In your answer, print every record exactly as it is written.

[Data under study Boundary: Start]

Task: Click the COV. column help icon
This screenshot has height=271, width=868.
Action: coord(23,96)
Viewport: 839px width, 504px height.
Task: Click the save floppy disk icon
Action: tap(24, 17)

[Data under study Boundary: End]

■ **Answer area**
Task: Click the COV. column help icon
This screenshot has height=271, width=868.
Action: coord(23,96)
Viewport: 839px width, 504px height.
Task: Click the save floppy disk icon
Action: tap(24, 17)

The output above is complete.